Vivo e Coscienza è il titolo del testo, e a interpretare i due personaggi così chiamati, avrebbero dovuto essere Ninetto Davoli e Laura Betti. La composizione della partitura sarebbe stata affidata a Bruno Maderna, e le coreografie a un artista che poteva essere Maurice Bejart, o più probabilmente Jerome Robbins, fresco del successo planetario di West Side Story; il tutto prodotto e commissionato dalla Biennale di Venezia. Non se ne fece niente, resta solo il riscontro nel volume dei Meridiani dedicato da Walter Siti al teatro di Pasolini. Che si era molto appassionato (e magari invogliato ad emulare) per i Sette peccati capitali di Brecht e Weill, protagoniste alla voce la stessa Betti e alla danza Carla Fracci. Perché il tema della seduzione è quello centrale nel testo, formato da quattro episodi distanziati nei secoli e nei decenni (come nel successivo Calderon), ma intimamente legati nell’iterazione di un bacio che la Coscienza consapevole tenta di ottenere dalla irruenza tutta corporale di Vivo.
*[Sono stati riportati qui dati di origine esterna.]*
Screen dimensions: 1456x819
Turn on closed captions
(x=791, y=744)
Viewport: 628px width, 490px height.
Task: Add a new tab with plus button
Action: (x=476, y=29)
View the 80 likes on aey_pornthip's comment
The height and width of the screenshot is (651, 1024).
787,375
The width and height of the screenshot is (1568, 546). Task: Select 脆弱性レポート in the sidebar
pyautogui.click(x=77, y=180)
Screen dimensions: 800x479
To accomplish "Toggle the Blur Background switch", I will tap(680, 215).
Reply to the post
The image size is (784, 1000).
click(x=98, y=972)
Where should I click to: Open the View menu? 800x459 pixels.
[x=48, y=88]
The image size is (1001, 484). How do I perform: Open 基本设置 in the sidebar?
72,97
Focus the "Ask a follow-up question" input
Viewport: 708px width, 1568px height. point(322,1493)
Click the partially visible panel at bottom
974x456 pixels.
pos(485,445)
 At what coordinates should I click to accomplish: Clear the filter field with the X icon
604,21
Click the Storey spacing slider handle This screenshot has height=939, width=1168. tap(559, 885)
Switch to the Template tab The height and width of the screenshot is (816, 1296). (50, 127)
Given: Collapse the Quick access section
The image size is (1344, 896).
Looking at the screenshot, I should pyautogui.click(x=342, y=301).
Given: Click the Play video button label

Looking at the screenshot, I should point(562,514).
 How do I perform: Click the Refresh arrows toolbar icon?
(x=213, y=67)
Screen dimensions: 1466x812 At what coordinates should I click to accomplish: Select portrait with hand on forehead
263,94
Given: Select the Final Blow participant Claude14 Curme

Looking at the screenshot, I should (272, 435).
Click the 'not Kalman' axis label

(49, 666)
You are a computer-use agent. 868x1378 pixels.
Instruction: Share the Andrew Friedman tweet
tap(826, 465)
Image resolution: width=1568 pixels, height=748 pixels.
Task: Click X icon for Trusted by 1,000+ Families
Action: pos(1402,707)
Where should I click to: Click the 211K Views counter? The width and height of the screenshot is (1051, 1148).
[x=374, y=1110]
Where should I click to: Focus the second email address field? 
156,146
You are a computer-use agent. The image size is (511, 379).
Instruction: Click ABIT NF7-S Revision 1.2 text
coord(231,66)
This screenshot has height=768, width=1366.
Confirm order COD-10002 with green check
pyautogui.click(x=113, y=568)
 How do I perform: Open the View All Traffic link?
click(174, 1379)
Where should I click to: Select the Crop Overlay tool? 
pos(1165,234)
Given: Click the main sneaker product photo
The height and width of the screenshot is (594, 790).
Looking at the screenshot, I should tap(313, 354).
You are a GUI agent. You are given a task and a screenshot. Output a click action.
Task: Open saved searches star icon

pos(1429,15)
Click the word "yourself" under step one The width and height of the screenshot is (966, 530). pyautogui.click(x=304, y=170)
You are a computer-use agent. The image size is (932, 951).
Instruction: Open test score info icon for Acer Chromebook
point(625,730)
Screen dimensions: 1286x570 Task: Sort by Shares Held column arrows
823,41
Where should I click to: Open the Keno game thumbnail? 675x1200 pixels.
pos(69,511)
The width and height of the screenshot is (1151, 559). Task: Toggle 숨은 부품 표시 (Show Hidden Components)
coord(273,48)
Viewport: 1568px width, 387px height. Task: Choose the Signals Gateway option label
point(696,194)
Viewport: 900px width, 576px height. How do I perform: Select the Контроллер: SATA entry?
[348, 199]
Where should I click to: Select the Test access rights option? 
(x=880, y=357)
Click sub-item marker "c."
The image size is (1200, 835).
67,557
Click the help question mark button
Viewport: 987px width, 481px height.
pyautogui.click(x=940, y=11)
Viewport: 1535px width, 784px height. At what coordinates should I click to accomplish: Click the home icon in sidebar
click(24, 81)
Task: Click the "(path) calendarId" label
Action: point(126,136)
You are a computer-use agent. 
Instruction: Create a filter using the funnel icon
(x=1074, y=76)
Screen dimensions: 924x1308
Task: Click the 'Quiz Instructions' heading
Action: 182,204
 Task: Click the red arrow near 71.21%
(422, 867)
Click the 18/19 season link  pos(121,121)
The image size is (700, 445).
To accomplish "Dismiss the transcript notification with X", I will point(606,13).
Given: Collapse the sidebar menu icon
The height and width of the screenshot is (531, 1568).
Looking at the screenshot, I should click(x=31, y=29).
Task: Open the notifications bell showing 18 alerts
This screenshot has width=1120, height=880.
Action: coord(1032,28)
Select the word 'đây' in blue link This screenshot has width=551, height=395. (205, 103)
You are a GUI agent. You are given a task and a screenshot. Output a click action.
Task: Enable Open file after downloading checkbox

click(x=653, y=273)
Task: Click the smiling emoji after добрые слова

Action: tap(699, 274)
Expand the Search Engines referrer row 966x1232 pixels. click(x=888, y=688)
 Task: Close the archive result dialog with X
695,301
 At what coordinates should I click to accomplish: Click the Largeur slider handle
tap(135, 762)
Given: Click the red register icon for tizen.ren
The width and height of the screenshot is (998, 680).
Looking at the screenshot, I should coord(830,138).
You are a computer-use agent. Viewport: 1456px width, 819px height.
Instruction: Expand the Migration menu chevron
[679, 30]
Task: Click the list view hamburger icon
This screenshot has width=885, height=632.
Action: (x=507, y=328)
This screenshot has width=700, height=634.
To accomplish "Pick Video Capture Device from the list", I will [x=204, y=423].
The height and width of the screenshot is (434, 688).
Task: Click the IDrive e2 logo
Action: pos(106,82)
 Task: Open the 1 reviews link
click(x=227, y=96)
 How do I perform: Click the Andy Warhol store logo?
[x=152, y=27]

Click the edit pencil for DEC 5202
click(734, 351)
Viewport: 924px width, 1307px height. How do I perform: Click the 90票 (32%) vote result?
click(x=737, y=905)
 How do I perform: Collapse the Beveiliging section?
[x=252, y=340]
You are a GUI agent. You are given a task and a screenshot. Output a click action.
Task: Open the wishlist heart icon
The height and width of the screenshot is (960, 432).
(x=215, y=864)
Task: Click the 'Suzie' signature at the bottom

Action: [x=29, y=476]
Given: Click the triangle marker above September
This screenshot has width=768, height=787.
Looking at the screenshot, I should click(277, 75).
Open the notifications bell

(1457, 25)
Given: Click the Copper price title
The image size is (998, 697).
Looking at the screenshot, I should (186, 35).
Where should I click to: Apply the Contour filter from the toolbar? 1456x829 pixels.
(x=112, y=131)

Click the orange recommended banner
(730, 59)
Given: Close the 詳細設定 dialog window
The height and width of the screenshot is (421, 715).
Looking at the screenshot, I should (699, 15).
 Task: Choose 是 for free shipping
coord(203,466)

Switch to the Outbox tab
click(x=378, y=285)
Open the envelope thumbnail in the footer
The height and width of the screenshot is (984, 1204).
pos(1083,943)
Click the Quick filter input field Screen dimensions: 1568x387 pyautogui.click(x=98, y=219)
Il coreografo Luca Veggetti ha proposto questo illustre repechage alla Civica Scuola Paolo Grassi di Milano, che l’ha prodotta e realizzata, affidandone le musiche a Paolo Aralla. Non meno motivata e illustre è stata la scelta della voce che leggesse, e legasse, didascalie e frammenti originari: Francesco Leonetti, ultimo rappresentante della rivista Officina creata e diretta con lo stesso Pasolini e con Roberto Roversi. Un’esperienza piena di stimoli ed emozioni per il pubblico, e una prova di maturità professionale per gli allievi danzatori che l’hanno interpretata, e che si spera continuerà a girare.

Tra alti e bassi, il Mittelfest 2013 si conclude domani. Ma è chiaro che un bel lavoro attende la giunta neoeletta di Debora Serracchiani, che si troverà a dover cercare nuovi equilibri e presenze nelle diverse manifestazioni e istituzioni culturali della regione.